__WRITTEN EXERCISE 1__:
Copy the rows below verbatim, starting at the line containing "You are a GUI" and continuing through the final line of the rows. Both end lines are included, and the pictures are left out.

__EXTRACT__:
# Delivering 36 Gbps DPI (Pattern Matching) Throughput on the Intel® Atom™ Processor C2000 Product Family using Hyperscan

Hyperscan optimizes DPI performance on Intel® architecture, scaling from Intel® Xeon® processor to Intel® Core™ processor to Intel® Atom™ processor



Pattern matching is at the heart of most security applications

#### **Executive Summary**

Combating the growing amount of malware is becoming an ever increasing resource-intensive task requiring the deployment of even more advanced scanning capabilities. Content scanning technologies are supported on a wide variety of applications and equipment types, including large cloud-based server blades, security appliances, switches, and routers. As an alternative to using custom ASICS and equivalent hardware to perform the task of pattern matching, equipment designers can now address the need with a simplified software-based approach. Hyperscan is a software pattern matching library that fully scales Intel<sup>®</sup> architecture to deliver the highest levels of pattern matching performance for a best in class DPI (pattern matching) solution.

Pattern matching is used in most security applications. To drive performance and scaling, this technology typically requires purpose-built or dedicated hardware: a design approach that often leads to high development and product costs. In fact, the industry is moving away from costly, dedicated compute nodes to softwaredriven architectures using network functions virtualization (NFV) and softwaredefined networking (SDN). Intel's solution is ideal for NFV/SDN-based equipment, offering a highly flexible and scalable content inspection solution. Hyperscan performance and functionality, whether virtualized or non-virtualized, scales linearly on a per core/thread basis on Intel silicon.

This paper reviews the performance benchmark of Hyperscan running on the Intel<sup>®</sup> Atom<sup>™</sup> processor C2000 product family, providing up to 36 Gbps DPI (pattern matching) throughput: the use case was based on scanning real world HTTP traffic against a tier-1 IPS pattern database. This solution presents a compelling price/ performance position for low-end security appliances, blades, and other small form factor designs requiring advanced security functionality.

#### **Deep Packet Inspection**

Pattern matching is a complex technique and involves scanning large amounts of data against a database of patterns (rule sets) in order to detect and identify threats. The deeper the inspection, the greater the packet processing requirements, which ultimately impacts the performance of the security application. For example, widely used applications such as intrusion prevention (IPS) and unified threat management (UTM) have become highly resource intensive and therefore performance engineering has become a priority.

# Hyperscan

Hyperscan is an OS-independent, multithreaded software pattern matching library. With a simple API that is easy to integrate, Hyperscan is a drop-in replacement for libPCRE, but providing performance that is orders of magnitude better. When deployed on an Intel platform, Hyperscan takes advantage of features such as hyperthreading, receive side scaling, and SIMD instructions to provide optimized scanning performance of over 200 Gbps on high-end Intel<sup>®</sup> Xeon<sup>®</sup> processors.

__WRITTEN EXERCISE 2__:
In the Hyperscan article, condense the paragraph beginning "Hyperscan is an OS-independent" into a brief bulleted list that keeps its main facts.

__RECORD EXCERPTS__:
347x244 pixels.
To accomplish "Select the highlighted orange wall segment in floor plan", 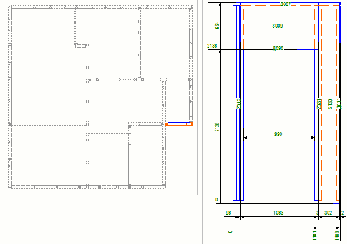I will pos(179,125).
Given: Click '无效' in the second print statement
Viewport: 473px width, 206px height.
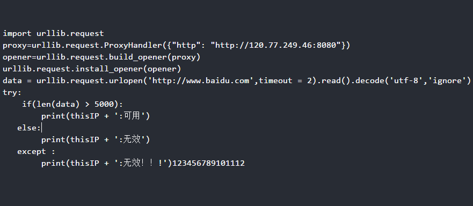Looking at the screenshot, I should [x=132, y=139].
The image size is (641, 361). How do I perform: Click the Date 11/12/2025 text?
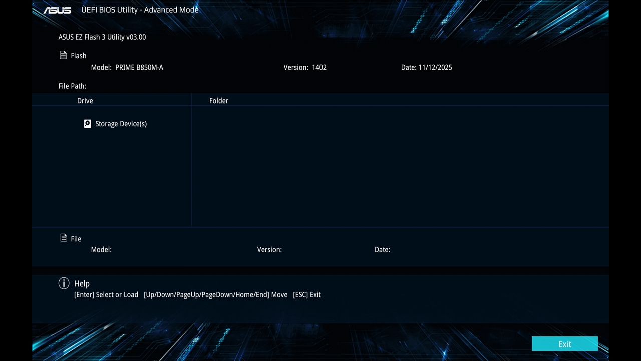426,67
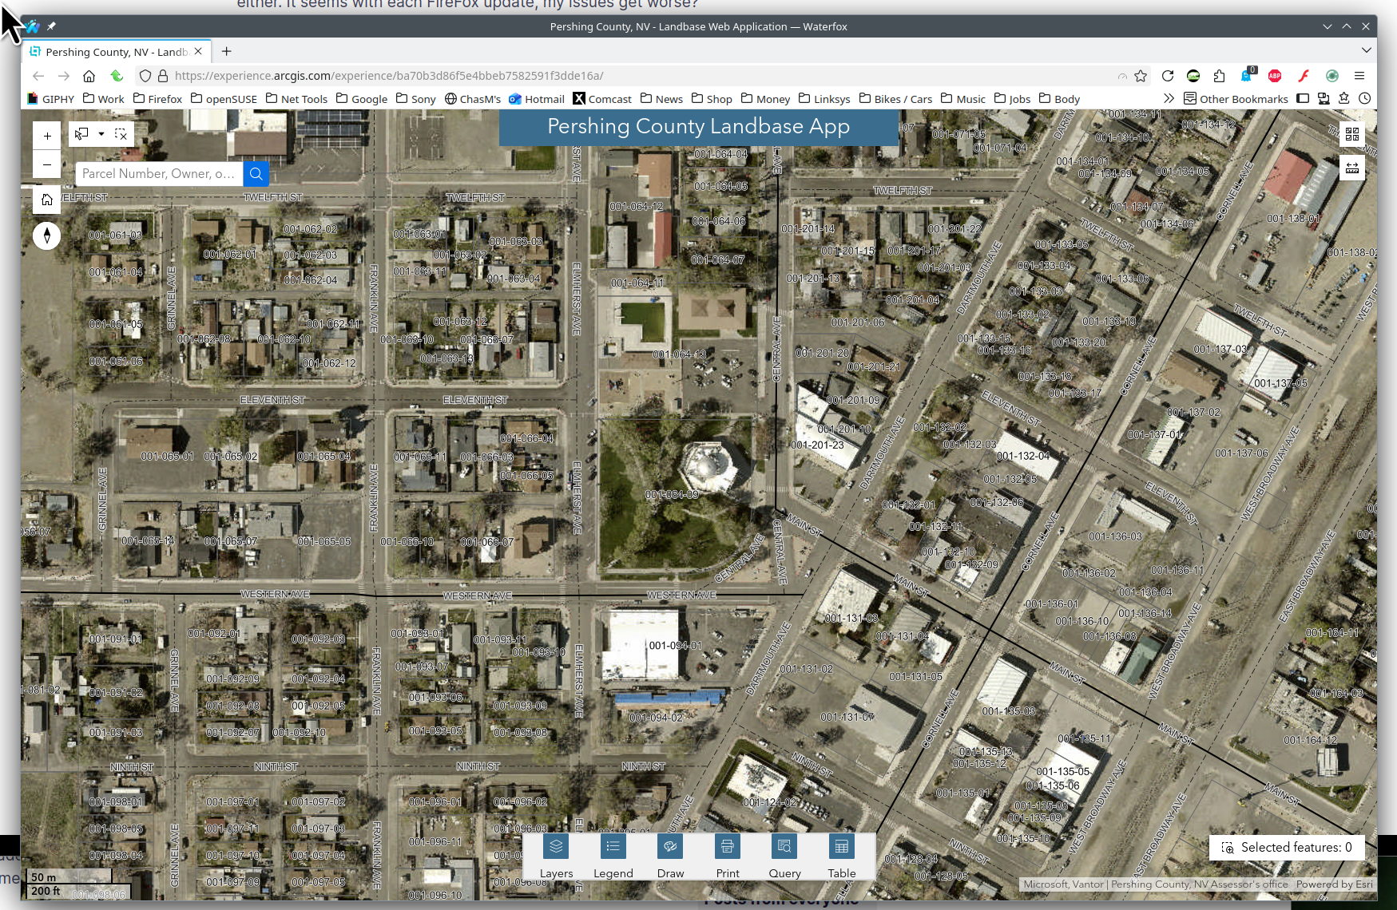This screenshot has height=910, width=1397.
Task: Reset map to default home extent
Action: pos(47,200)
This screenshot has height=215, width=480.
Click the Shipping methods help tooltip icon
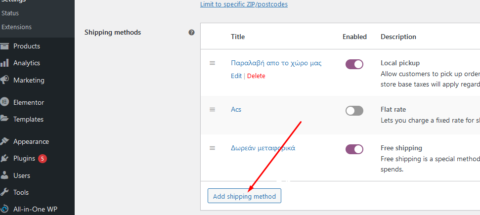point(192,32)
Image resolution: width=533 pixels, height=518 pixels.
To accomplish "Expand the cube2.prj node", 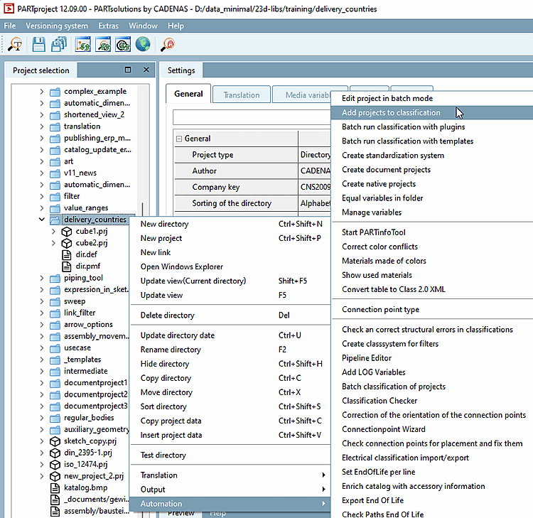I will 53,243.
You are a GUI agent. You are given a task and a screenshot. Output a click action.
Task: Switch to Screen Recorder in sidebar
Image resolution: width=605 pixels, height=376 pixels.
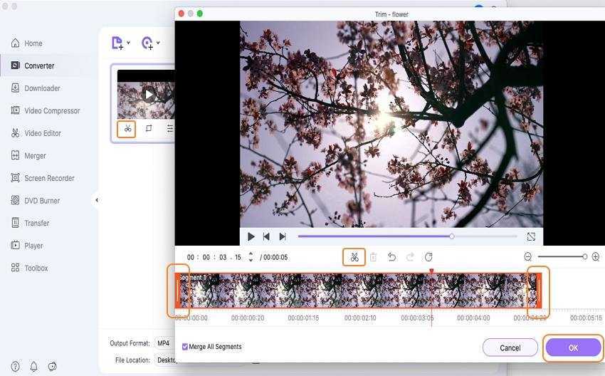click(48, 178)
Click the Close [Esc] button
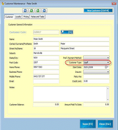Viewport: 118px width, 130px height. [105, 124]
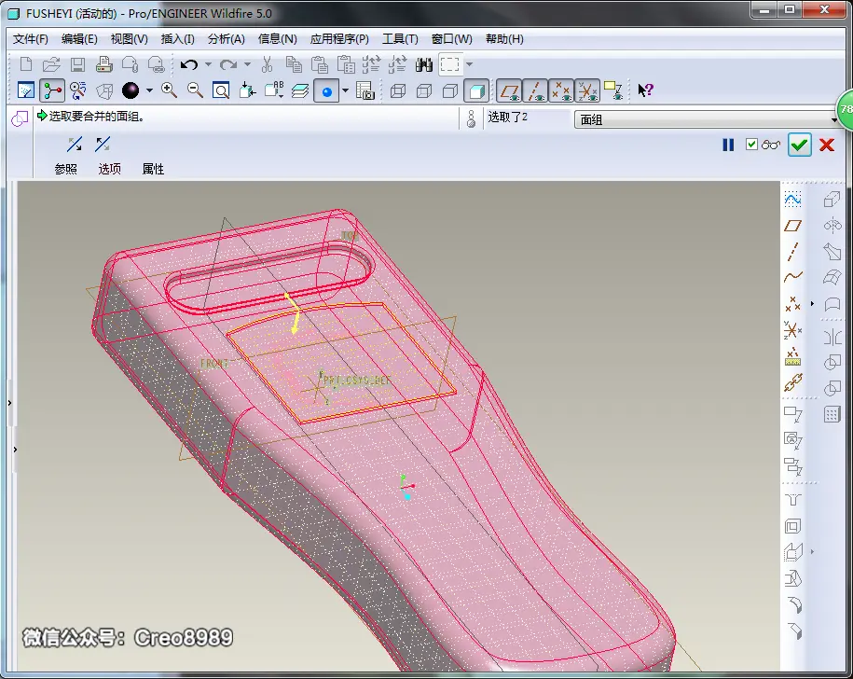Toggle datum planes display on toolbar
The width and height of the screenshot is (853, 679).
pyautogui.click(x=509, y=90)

__COMPLETE OUTPUT 1__:
You are a GUI agent. You are given a task and a screenshot. Output a click action.
Task: Switch to Screen Recorder in sidebar
Image resolution: width=605 pixels, height=376 pixels.
click(48, 178)
Click the Close [Esc] button
Viewport: 118px width, 130px height. [105, 124]
Toggle datum planes display on toolbar
The width and height of the screenshot is (853, 679).
pyautogui.click(x=509, y=90)

__COMPLETE OUTPUT 2__:
- Hyperscan is a multithreaded software pattern matching library that does not depend on any particular OS.
- Its simple API is easy to integrate.
- It is a drop-in replacement for libPCRE, with performance orders of magnitude better.
- On Intel platforms, it uses hyperthreading, receive side scaling, and SIMD instructions.
- On high-end Intel Xeon processors, its scanning performance exceeds 200 Gbps.